Put each line from the start of the rows through the line containing "This screenshot has height=803, width=1007.", inclusive, into a JSON list of strings, one string per line and no blank lines.

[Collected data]
────────────────────────────────────────

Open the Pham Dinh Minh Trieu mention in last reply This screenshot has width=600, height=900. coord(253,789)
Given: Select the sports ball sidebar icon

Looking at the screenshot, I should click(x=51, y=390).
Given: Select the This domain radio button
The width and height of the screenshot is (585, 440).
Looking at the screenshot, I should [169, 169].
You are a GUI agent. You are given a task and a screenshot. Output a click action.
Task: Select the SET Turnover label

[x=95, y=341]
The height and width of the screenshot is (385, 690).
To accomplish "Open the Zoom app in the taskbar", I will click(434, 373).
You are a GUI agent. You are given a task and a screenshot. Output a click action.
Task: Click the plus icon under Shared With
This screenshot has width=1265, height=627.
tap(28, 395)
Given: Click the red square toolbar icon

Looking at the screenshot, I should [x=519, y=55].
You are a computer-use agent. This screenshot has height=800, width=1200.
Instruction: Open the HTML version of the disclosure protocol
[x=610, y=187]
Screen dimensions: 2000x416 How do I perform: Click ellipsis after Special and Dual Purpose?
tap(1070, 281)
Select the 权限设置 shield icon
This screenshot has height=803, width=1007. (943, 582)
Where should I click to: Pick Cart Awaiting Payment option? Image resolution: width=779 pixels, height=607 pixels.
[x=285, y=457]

────────────────────────────────────────

→ Exercise output
[
  "Open the Pham Dinh Minh Trieu mention in last reply This screenshot has width=600, height=900. coord(253,789)",
  "Given: Select the sports ball sidebar icon",
  "Looking at the screenshot, I should click(x=51, y=390).",
  "Given: Select the This domain radio button",
  "The width and height of the screenshot is (585, 440).",
  "Looking at the screenshot, I should [169, 169].",
  "You are a GUI agent. You are given a task and a screenshot. Output a click action.",
  "Task: Select the SET Turnover label",
  "[x=95, y=341]",
  "The height and width of the screenshot is (385, 690).",
  "To accomplish \"Open the Zoom app in the taskbar\", I will click(434, 373).",
  "You are a GUI agent. You are given a task and a screenshot. Output a click action.",
  "Task: Click the plus icon under Shared With",
  "This screenshot has width=1265, height=627.",
  "tap(28, 395)",
  "Given: Click the red square toolbar icon",
  "Looking at the screenshot, I should [x=519, y=55].",
  "You are a computer-use agent. This screenshot has height=800, width=1200.",
  "Instruction: Open the HTML version of the disclosure protocol",
  "[x=610, y=187]",
  "Screen dimensions: 2000x416 How do I perform: Click ellipsis after Special and Dual Purpose?",
  "tap(1070, 281)",
  "Select the 权限设置 shield icon",
  "This screenshot has height=803, width=1007. (943, 582)"
]